Italia in finale, incredibile: “Due più due ha fatto cinque!”. Si respira un’aria particolare; è palpabile la consapevolezza che questa vittoria sia uno spartiacque nella storia della pallavolo azzurra. Si può affermare che c’è un prima e un dopo Italia-Cuba. Prima si cercava di evitare delle brutte figure, dal 2 ottobre 1978 la Nazionale va a caccia di risultati prestigiosi.

In finale la Nazionale trova i sovietici di Platonov, imbattibili, inarrivabili ancora per qualche anno. Gli azzurri si avvicinano al successa solo nel secondo set: in vantaggio 13-7. Ma i sovietici bloccano la rincorsa azzurra. Palleggia il fuoriclasse Zaitsev, si consacra un grande centrale, Aleksandre Savin.

Il Presidente della Repubblica, Sandro Pertini, nominerà gli azzurri Cavalieri per meriti sportivi. Otto anni dopo l’Universiade di Torino, arriva il primo risultato di valore assoluto.
L’entusiasmante cammino azzurro diventa un film-documentario: “Il Gabbiano d’argento”. E con questo nome sarà per sempre ricordata l’impresa. Lanfranco e Negri (nella foto contro Cuba) entrano nel sestetto ideale del mondiale, con Savin, Rajzman, Kim Ho Chul e il cubano Ruiz.

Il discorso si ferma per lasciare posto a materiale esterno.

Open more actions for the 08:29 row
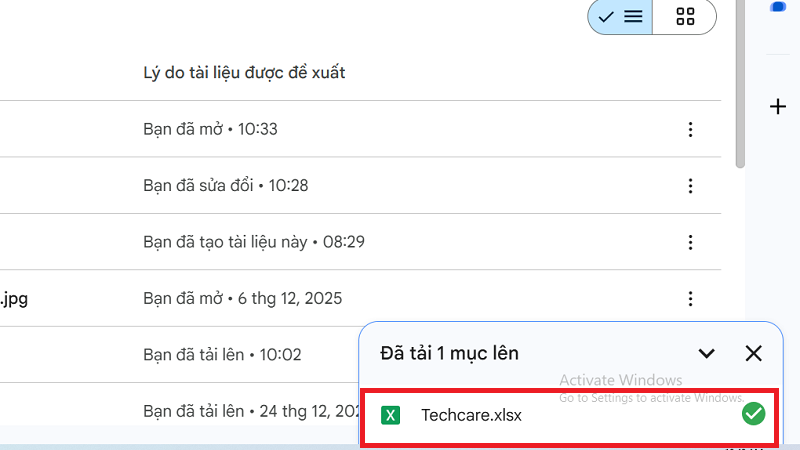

Un’ultima curiosità. Il toscano Innocenti, come del resto un po’ tutti nel clan azzurro, non ha creduto ad un’Italia capace di arrivare fra le prime e fissa nei primi giorni d’ottobre il matrimonio, anche perché convinto che Pittera non lo avrebbe inserito fra i dodici. Arriva sull’altare subito dopo la finale senza neanche aver provato l’abito da sposo.